Hawaii ranks 48th in the nation in highway performance and cost-effectiveness in the Annual Highway Report by Reason Foundation.

Hawaii ranks 21st in fatality rate, 48th in deficient bridges, 50th in urban Interstate pavement condition, and 40th in urbanized area congestion.

On spending, Hawaii ranks 42nd in total disbursements per mile and 49th in administrative disbursements per mile.

Hawaii’s best rankings are fatality rate (21st), rural arterial lane-width (24th), and urbanized area congestion (40th).

Hawaii’s worst rankings are urban Interstate pavement condition (50th) and administrative disbursements per mile (49th).

Hawaii’s state-controlled highway mileage makes it the smallest system.
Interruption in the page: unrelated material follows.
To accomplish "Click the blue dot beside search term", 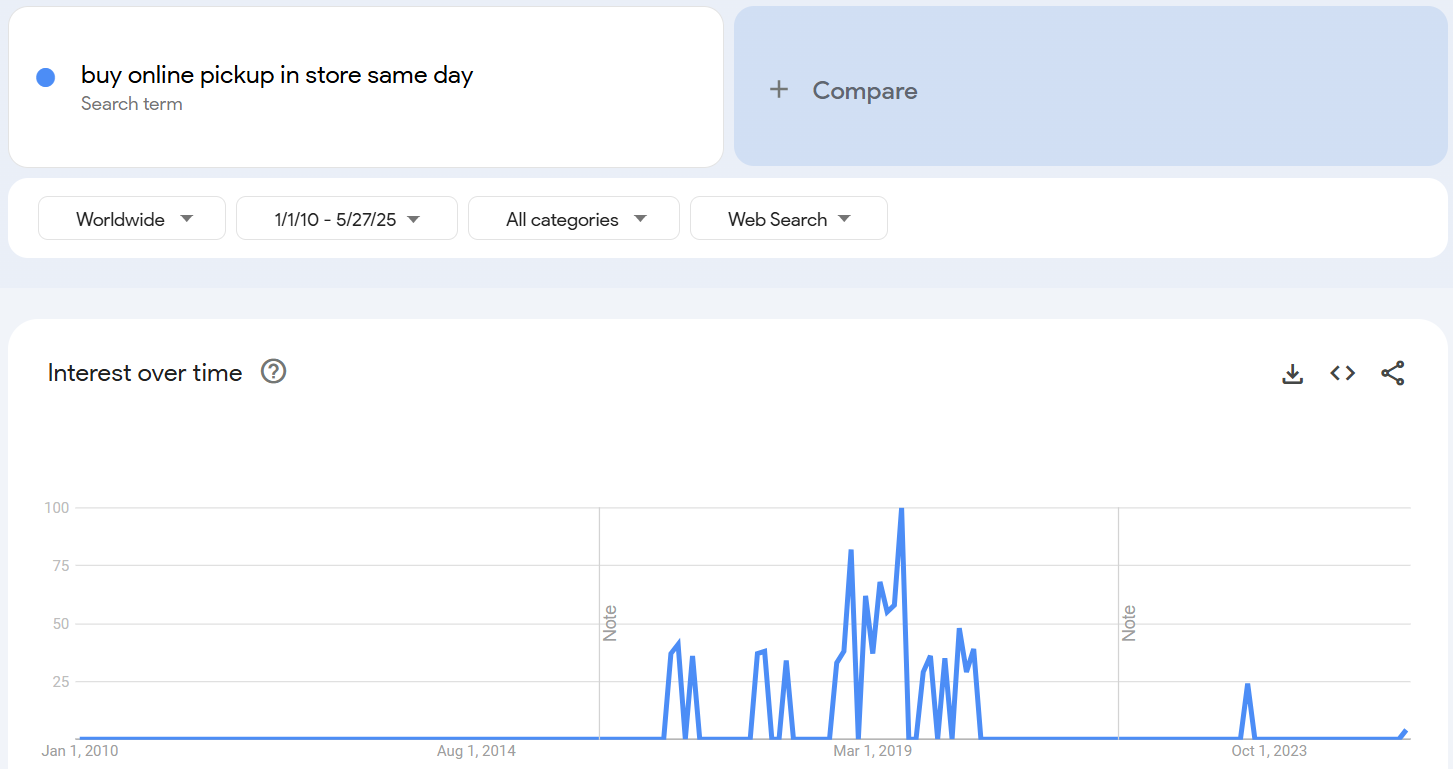I will [45, 78].
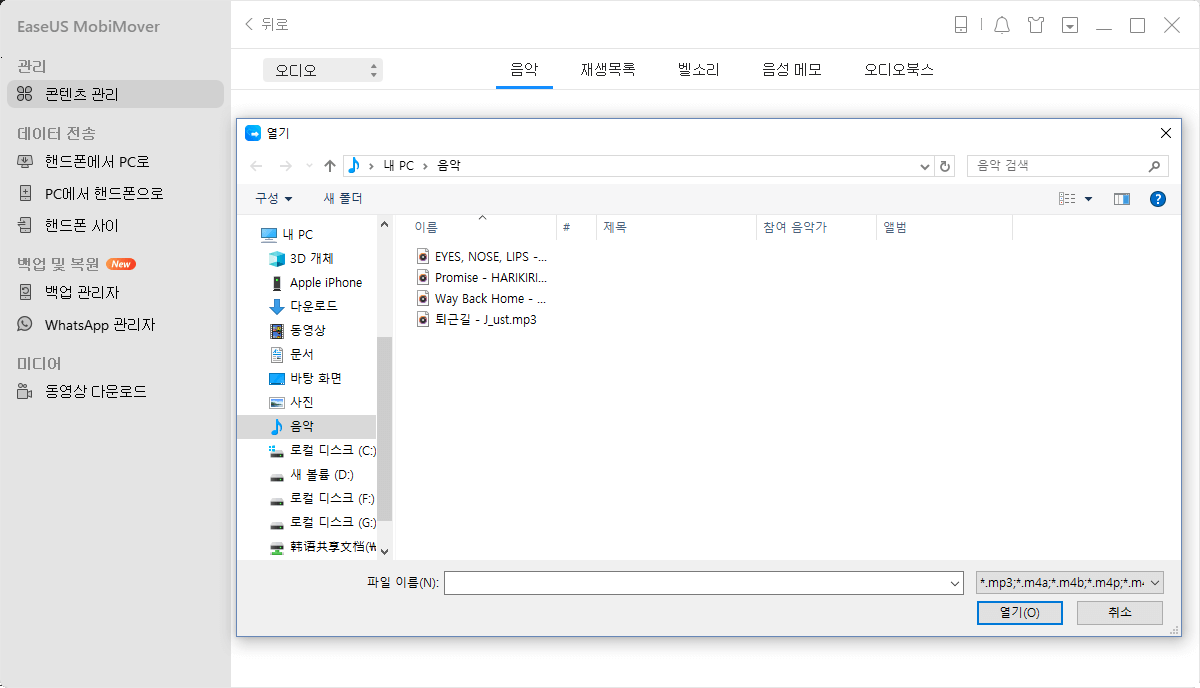Open the 구성 dropdown menu
This screenshot has height=688, width=1200.
(274, 199)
Hawaii’s Complete Results Ranking
Overall Rank in 2013: 48
Overall Rank in 2012: 50
Overall Rank in 2011: 49
Performance by Category in 2013 Ranking
Total Disbursement per Mile 42
Capital-Bridge Disbursements per Mile 44
Maintenance Disbursements per Mile 41
Administrative Disbursements per Mile 49
Rural Interstate Percent Poor Condition NA*
Rural Other Principal Arterial Percent Poor Condition 46
Rural Other Principal Arterial Percent Narrow Lanes 24
Urban Interstate Percent Poor Condition 50
Urbanized Area Congestion, Annual Delay Per Auto Commuter 40
Bridges Percent Deficient 48
Fatality Rate per 100 Million Vehicle-Miles of Travel 21

*Hawaii has no rural Interstate mileage for 2013

The Annual Highway Report is based on spending and performance data submitted by state highway agencies to the federal government for 2013. For more details on the calculation of each of the 11 performance measures used in the report, as well as the overall performance measure, please refer to the appendix in the main report. The report’s dataset includes Interstate, federal and state roads but not county or local roads. All rankings are based on performance measures that are ratios rather than absolute values: the financial measures are disbursements per mile, the fatality rate is fatalities per 100 million vehicle-miles of travel, the urban congestion measure is the annual delay per auto commuter, and the others are percentages. For example, the state ranking 1st in deficient bridges has the smallest percentage of deficient bridges, not the smallest number of deficient bridges.